In order to reduce the burden of type 2 diabetes mellitus (T2DM) on the health of patients, early risk assessments are required. An effective non-invasive technique to assess a patient’s risk, however, has been lacking. Previous studies have shown that high skin autofluorescence is indicative of cardiovascular complications and mortality related to T2DM, but a comprehensive analysis to establish whether this measurement could be used as a predictive biomarker in the clinic had not been conducted, until now. New research shows that a non-invasive skin autofluorescence measurement can predict T2DM and cardiovascular disease risk.

The autofluorescence measurement is based on the detection of advanced glycation end products (AGEs) in the skin. AGEs are a heterogeneous group of complex molecules that form non-enzymatically in multistep reactions between reducing sugars and proteins, lipids or nucleic acids.
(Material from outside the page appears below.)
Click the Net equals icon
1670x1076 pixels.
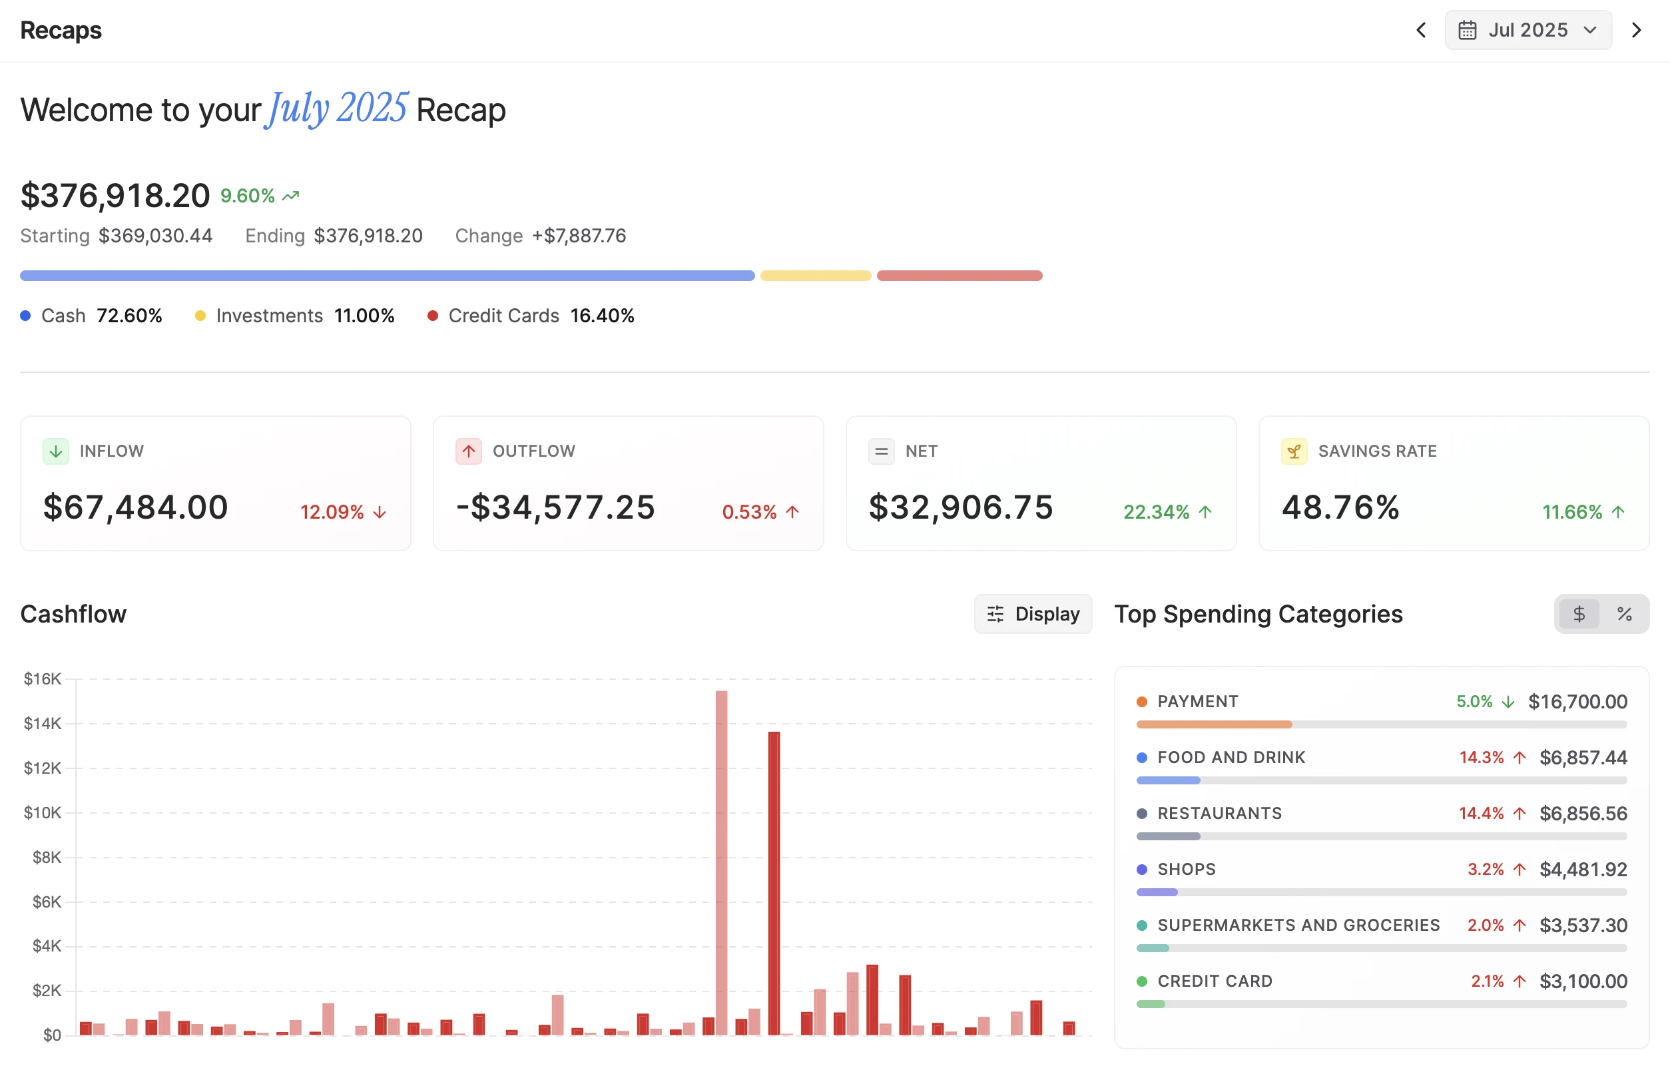(x=880, y=451)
AGEs accumulate in skin and the concentration of AGEs in the skin can be assessed easily using an AGE reader, which measures skin autofluorescence.

Credit: Cultura Creative (RF)/Alamy Stock Photo

“I introduced this measurement when screening participants at the beginning of the LifeLines Cohort Study in 2006,” explains Bruce Wolffenbuttel, corresponding author on the study. “This is the first study on the predictive power of skin autofluorescence in the general population with this number of participants (>70,000).”

The authors recorded baseline skin autofluorescence at the start of the study. Four years later they analysed how well this measurement could predict whether patients developed T2DM and/or cardiovascular disease. They found that, compared with participants who lived disease free, baseline skin autofluorescence was increased in patients who developed T2DM or cardiovascular disease, or who died. Notably, skin autofluorescence worked as a predictive tool independent of other risk factors, such as age, sex, waist circumference or smoking status.

We are currently calculating how we can improve the ASCVD and/or Framingham risk score...

Wolffenbuttel hopes that this method will be widely used in the future. “We are currently calculating how we can improve the ASCVD and/or Framingham risk score with this measurement,” concludes Wolffenbuttel. We would also like to investigate how the device can be used as pre-screening before doing oral glucose tolerance tests and other diagnostic work-up for possible T2DM.”